Sammanfattning: Transcriptome-wide studies of translation efficiencies are required to improve understanding of translational regulation and its role in homeostatic mechanisms. In Study 1, we developed an algorithm for analysis of translation efficiency, called anota2seq. We show that anota2seq outperforms current methodologies and, due to its unique analytical approach, it is the only method to statistically distinguish important modes for regulation of gene expression, i.e translation and translational buffering. Pancreatic cancer is a lethal malignancy with very limited treatment options. In Study 2, we evaluate the impact of using an eIF4A inhibitor, CR-31, on mRNA translation in pancreatic cancer. eIF4A is a component of the eIF4F translation initiation complex. We show that inhibiting eIF4A in murine and human pancreatic ductal adenocarcinoma (PDAC) models induces an energy crisis by impacting translation of mRNAs related to oxidative phosphorylation and glycolysis. This leads to the shift of metabolic dependency of PDACs towards reductive glutamine metabolism. Exploiting the dependence on reductive glutamine metabolism using a combined treatment of eIF4A and glutaminase inhibitors revealed an exciting therapeutic treatment strategy for PDAC that did not affect healthy cells. In Study 3, we investigated the effects of insulin on gene expression in malignant and non-malignant cells. This revealed that malignant cells modulate total mRNA levels differently in response to insulin compared to non-malignant cells, whereas in both translation was dependent on mammalian/mechanistic target of rapamycin (mTOR).
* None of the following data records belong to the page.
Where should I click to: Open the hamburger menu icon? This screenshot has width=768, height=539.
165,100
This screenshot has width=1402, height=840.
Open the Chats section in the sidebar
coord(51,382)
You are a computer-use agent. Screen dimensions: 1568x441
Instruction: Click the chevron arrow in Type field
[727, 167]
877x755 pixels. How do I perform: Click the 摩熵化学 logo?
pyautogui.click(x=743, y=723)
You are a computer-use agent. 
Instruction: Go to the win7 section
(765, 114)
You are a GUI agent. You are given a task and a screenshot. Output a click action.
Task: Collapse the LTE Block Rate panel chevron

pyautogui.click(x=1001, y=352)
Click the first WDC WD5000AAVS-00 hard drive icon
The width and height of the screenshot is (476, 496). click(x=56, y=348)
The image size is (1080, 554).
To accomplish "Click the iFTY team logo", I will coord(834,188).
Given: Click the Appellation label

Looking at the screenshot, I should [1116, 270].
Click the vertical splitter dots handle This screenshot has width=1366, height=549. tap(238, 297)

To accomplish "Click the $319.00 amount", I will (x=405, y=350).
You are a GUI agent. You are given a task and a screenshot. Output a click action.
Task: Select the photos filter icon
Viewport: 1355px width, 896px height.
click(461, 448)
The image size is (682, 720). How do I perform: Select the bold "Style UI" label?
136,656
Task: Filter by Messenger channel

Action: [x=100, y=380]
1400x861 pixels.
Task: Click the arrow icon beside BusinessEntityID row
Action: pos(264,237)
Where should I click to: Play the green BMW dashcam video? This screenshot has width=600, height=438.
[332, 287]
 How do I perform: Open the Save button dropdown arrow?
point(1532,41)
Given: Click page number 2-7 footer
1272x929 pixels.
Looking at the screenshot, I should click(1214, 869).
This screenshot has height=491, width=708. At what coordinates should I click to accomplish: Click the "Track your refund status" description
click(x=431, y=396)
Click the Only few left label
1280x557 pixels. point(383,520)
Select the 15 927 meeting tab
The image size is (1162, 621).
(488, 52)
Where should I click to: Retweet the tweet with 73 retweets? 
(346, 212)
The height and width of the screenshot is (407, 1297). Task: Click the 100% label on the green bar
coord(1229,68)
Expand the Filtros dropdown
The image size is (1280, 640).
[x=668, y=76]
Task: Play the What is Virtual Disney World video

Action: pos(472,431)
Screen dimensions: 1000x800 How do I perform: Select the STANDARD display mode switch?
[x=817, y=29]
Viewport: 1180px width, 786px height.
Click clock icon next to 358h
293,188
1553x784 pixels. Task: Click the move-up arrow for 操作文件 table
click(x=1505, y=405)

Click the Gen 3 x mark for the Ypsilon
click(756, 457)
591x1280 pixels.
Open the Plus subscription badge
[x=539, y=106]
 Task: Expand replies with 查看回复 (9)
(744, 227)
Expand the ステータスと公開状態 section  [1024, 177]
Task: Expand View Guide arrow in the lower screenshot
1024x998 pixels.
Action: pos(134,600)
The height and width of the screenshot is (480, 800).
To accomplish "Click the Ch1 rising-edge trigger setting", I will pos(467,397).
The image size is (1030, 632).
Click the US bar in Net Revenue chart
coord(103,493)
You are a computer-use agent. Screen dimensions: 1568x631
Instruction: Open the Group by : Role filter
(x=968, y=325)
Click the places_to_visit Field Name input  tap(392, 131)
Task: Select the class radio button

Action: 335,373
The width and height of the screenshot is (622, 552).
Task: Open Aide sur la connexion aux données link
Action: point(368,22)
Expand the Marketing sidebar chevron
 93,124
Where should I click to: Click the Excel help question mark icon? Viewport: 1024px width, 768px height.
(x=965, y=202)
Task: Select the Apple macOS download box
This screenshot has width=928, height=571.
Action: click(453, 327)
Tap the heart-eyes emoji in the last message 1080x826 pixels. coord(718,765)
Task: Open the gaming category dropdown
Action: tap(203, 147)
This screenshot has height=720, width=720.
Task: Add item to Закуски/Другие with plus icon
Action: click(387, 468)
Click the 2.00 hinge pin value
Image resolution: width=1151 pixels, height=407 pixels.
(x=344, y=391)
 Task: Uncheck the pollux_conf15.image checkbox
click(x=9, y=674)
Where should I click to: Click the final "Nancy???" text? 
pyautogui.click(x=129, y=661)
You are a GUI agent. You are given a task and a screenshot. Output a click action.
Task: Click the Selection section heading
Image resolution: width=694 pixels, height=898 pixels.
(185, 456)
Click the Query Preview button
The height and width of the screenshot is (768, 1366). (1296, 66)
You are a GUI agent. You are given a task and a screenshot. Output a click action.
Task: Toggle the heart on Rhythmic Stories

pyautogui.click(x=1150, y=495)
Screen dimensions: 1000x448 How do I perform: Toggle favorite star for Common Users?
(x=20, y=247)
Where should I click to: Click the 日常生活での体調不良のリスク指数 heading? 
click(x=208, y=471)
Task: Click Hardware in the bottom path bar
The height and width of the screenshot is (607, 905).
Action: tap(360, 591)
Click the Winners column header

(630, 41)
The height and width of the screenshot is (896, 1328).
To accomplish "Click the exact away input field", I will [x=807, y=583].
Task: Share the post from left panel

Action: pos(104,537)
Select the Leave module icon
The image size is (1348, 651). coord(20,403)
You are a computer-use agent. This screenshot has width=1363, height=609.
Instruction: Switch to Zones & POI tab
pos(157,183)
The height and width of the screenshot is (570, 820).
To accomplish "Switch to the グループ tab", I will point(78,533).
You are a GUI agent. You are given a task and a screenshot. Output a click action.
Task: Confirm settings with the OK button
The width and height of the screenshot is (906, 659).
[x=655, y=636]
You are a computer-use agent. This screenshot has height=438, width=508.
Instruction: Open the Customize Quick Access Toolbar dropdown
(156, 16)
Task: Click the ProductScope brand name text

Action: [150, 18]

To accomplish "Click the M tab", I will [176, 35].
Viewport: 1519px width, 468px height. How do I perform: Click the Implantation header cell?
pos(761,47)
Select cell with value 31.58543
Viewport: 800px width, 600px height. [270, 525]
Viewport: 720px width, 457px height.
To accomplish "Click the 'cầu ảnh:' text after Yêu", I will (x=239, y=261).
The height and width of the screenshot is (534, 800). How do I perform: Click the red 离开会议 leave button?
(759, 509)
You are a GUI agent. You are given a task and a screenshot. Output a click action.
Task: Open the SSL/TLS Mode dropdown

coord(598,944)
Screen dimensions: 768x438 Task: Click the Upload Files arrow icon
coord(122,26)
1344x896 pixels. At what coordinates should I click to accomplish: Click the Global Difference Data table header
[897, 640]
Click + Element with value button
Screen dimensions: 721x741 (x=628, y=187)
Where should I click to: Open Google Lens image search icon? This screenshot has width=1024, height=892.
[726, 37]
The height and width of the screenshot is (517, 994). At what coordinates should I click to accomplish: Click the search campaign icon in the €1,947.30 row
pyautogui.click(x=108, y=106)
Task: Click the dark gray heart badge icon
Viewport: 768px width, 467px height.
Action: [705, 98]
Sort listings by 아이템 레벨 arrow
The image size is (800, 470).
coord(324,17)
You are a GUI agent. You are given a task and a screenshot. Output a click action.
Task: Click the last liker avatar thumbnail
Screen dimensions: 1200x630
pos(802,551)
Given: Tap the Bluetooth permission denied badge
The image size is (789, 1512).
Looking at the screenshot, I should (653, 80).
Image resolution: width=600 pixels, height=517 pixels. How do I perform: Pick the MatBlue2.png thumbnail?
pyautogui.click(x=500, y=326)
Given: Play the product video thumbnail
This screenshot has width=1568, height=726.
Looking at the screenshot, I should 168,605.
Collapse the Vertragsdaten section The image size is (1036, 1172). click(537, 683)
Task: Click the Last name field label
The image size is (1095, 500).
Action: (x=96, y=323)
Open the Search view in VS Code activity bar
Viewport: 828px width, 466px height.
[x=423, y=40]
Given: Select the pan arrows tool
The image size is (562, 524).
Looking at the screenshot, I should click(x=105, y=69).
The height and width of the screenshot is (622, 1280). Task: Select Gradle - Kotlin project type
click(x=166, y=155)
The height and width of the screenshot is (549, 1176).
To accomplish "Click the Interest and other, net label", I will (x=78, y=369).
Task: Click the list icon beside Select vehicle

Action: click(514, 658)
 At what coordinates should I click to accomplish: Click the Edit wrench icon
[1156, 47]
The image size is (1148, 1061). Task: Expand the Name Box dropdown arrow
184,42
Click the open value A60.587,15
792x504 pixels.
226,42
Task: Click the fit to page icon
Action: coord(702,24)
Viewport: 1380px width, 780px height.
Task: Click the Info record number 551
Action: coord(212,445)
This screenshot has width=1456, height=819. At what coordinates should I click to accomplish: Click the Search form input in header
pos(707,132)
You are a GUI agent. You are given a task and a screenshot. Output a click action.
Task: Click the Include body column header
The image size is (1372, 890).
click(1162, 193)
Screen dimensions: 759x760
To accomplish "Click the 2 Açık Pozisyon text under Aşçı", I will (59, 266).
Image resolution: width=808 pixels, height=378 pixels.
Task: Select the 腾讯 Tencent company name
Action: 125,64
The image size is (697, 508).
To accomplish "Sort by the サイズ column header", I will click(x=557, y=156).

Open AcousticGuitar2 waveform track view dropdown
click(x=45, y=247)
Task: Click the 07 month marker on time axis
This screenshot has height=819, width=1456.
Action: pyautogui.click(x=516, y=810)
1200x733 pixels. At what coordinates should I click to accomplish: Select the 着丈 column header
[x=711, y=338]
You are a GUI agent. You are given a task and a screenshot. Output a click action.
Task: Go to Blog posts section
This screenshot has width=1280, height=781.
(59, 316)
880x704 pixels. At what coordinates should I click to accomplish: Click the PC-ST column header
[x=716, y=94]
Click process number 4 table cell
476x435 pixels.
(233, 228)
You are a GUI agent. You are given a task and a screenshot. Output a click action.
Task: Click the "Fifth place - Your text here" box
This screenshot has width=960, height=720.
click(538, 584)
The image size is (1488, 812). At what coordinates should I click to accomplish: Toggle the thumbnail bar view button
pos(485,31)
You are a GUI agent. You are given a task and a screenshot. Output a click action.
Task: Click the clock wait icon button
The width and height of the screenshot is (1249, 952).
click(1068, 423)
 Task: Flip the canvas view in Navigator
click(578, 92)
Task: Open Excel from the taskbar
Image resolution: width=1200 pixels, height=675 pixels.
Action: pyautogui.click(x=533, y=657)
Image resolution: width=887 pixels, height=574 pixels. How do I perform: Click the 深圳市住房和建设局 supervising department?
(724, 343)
However, mTOR inhibition during insulin stimulation in malignant cells lead to translational offsetting of alterations in total mRNA levels. Comparing the effects of mTOR inhibition in malignant cells to that of hypoxia in stem cells revealed that these vastly different cell types share the ability to translationally offset mRNAs. Collectively, these studies improved analysis of translational efficiencies and contributed to advanced understanding of the role of translational dysregulation in cancer.